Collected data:
· · · · · · ·

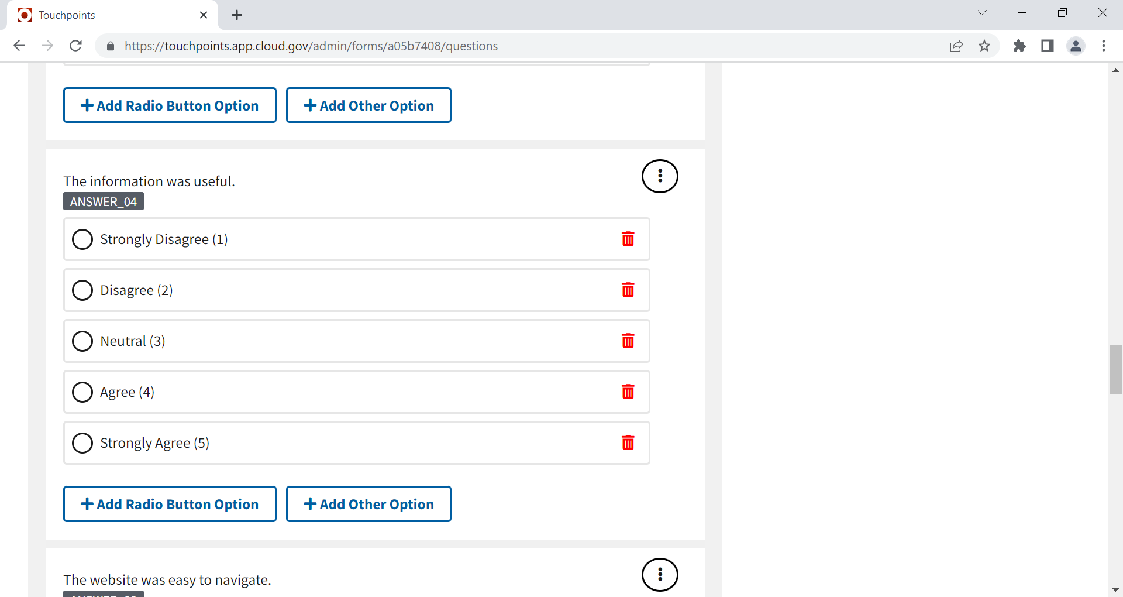Choose the Strongly Agree (5) radio button

pos(82,442)
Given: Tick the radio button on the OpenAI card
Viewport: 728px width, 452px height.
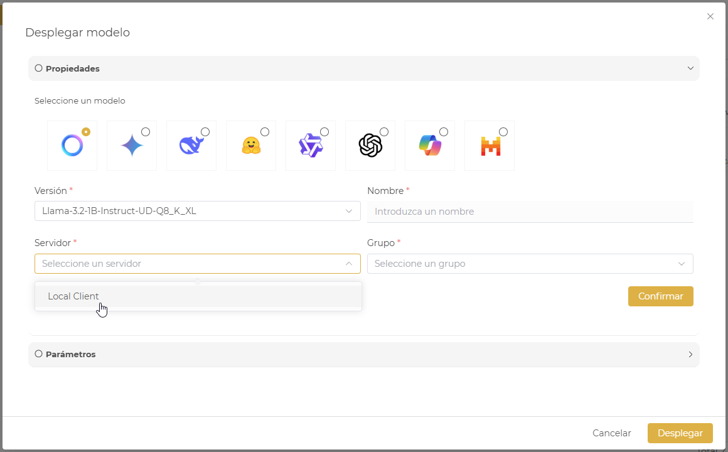Looking at the screenshot, I should [x=384, y=132].
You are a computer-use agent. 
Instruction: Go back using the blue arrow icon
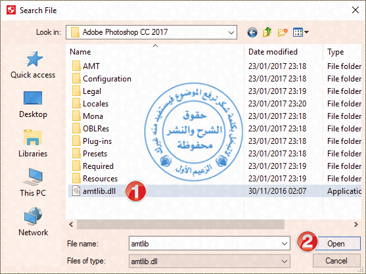(x=252, y=32)
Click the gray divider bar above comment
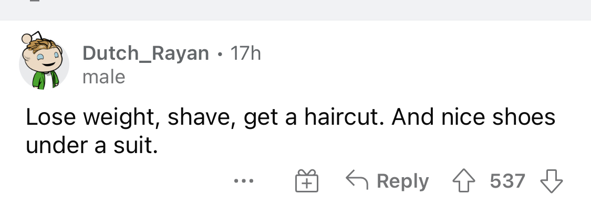The height and width of the screenshot is (206, 591). pos(295,10)
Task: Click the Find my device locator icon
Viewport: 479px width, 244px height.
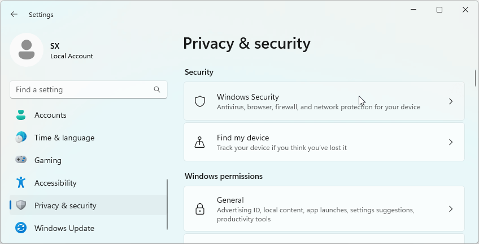Action: coord(200,142)
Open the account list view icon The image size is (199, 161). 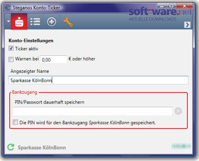pos(35,22)
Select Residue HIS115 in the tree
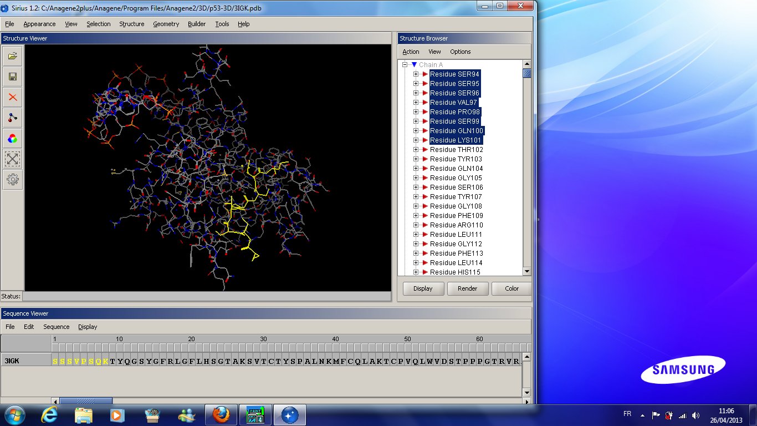 pos(455,272)
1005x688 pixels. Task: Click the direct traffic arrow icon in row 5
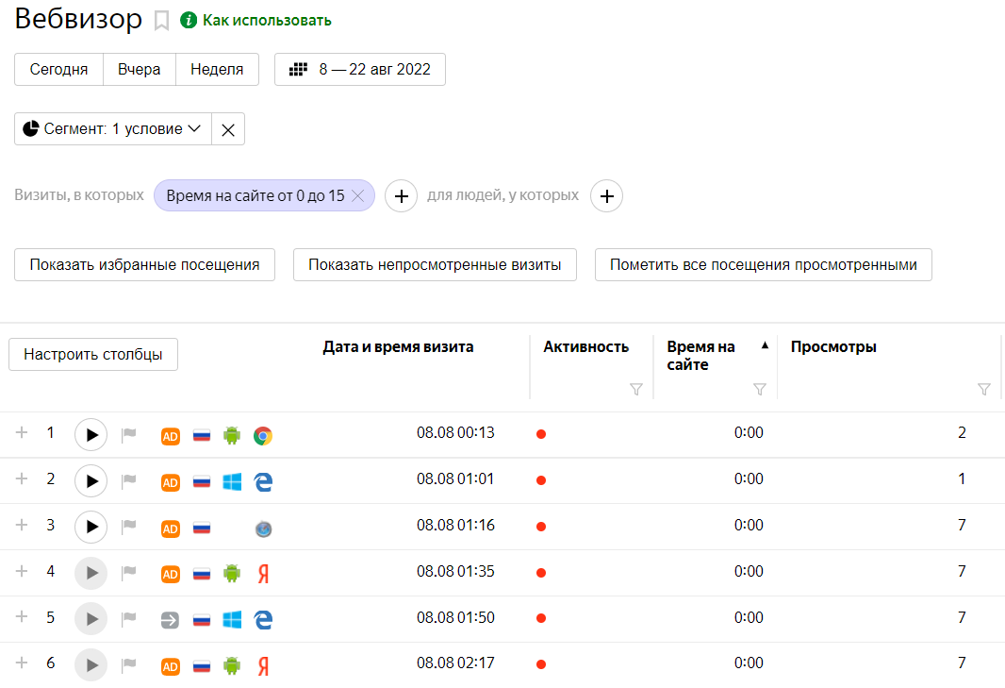click(x=171, y=620)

· · · · · · ·

• _Your assignment_: Give again exactly the lines from the one holding "Select Residue HIS115 in the tree" to the final line of the records, both ends included; any pictures stay out.

• _Response to this task_:
Select Residue HIS115 in the tree
 pos(455,272)
1005x688 pixels. Task: Click the direct traffic arrow icon in row 5
click(x=171, y=620)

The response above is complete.